System and Lifeworld

Our data indicated an intriguing juxtaposition of instrumental and humanist elements in participants’ accounts of managing sick leave entitlements. This involved ensuring compliance with University policies while exercising considerable discretion in their enforcement. For this reason, we were drawn to Habermas’ critical theory as an interpretive framework that could build upon our primary analysis and allow a deeper and more nuanced secondary level of analysis. This encompassed Habermas’ early work on the three domains of scientific interest (1971), and his later work on the two domains of human activity; system and lifeworld (1987a, b); two inter-woven components of the social world, comprising an orientation towards instrumental action in the case of the former, and communicative action in the case of the latter (Murphy 2009; Outhwaite 2009). Habermas defined lifeworld in terms of culturally transmitted interpretive patterns (1987a:124), and system as the methodological objectification of lifeworld (1987a:375). There are two elements to this that are relevant to the analysis we present here: the first is the function that bureaucracy performs in the modern world; the second is its diffusion into the lifeworld, described as “pathological colonisation” by Habermas (Murphy 2009:689). Habermas (1987a, b) considered that the system and the lifeworld had become decoupled in the tendency towards economic rationalisation in all aspects of modern life and the reification of a technical instrumental orientation (Outhwaite 2009:84–85). This is consistent with Connell’s (2019:135) observation of internal incoherence within the corporate university as management attempts to impose bureaucratic order on a “messy and resistant reality”. Murphy (2009:691) argued that the university straddles both lifeworld and system and it is in this space that the ethics of care and ethics of accountability are most likely to come into contact and, therefore, conflict.
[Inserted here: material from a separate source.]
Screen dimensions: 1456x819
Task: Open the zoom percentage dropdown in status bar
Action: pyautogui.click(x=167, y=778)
Situations where the system imperatives overstep their boundaries represent “fault lines” of accountability (Murphy 2009).
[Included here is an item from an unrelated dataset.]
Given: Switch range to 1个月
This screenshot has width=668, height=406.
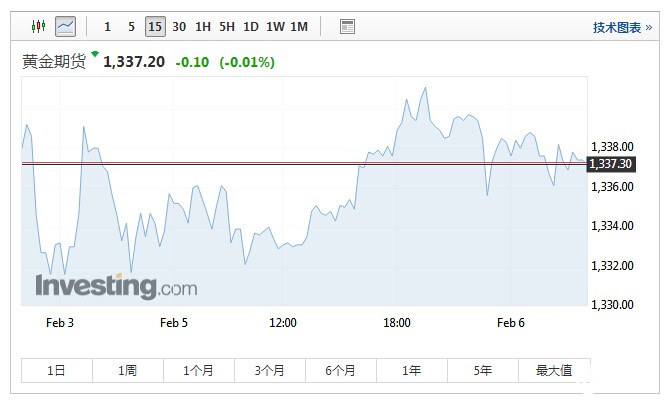Looking at the screenshot, I should tap(199, 370).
Habermas distinguished three orientations to human systems of knowledge that correspond to a technical interest, a practical interest, and an emancipatory interest (Bohman and Rehg 2014; Habermas 1971). These interests reflect teleological goals and also establish epistemological, and methodological orientations (Habermas 1971:308–311, 1987a). Table 1 summarises these three domains of interest and its application to the management of sick leave.

Table 1 Habermas’ domains of interest and its application to the management of sick leave

Data and Methods

Study Design

We chose a qualitative research design informed by a critical interpretive theoretical orientation (Lock & Scheper-Hughes, 1990; Scotland, 2012). In this approach, social reality is considered to be formed through the lived experiences of individuals within their social contexts. The goal is to understand ‘the complex world of lived experience from the point of view of those who live it’ (Schwandt, 1998). Ethical approval was granted by the authors’ University Ethical Committee (Ref, 17/161).

Sampling Strategy and Recruitment Procedure

A two-step sampling framework was used: (1). a maximum variation strategy to ensure breadth in our sample of management staff across the University. Specifically this included the Service Divisions, and the Academic Divisions (Humanities, Sciences, Health Sciences, Commerce), also accounting for variability in terms of gender and ethnicity; and (2). a purposive sampling strategy informed by a set of selection criteria. Inclusion criteria for the recruitment of managers were as follows: participants had to be aged 18 years and older; on permanent contracts and working at least 0.8 Full Time Equivalent (FTE) (this meant they would be invested in, or at least dependent upon the University, and had had the time to develop some kind of moral relationship with the University); and had worked as managers for the University for at least 3 years. Recruitment procedures included sending email invitations to each department administrator within the university, requesting dissemination to all staff. In addition, recruitment posters were distributed across the local campus. Table 2 summarises participant demographics.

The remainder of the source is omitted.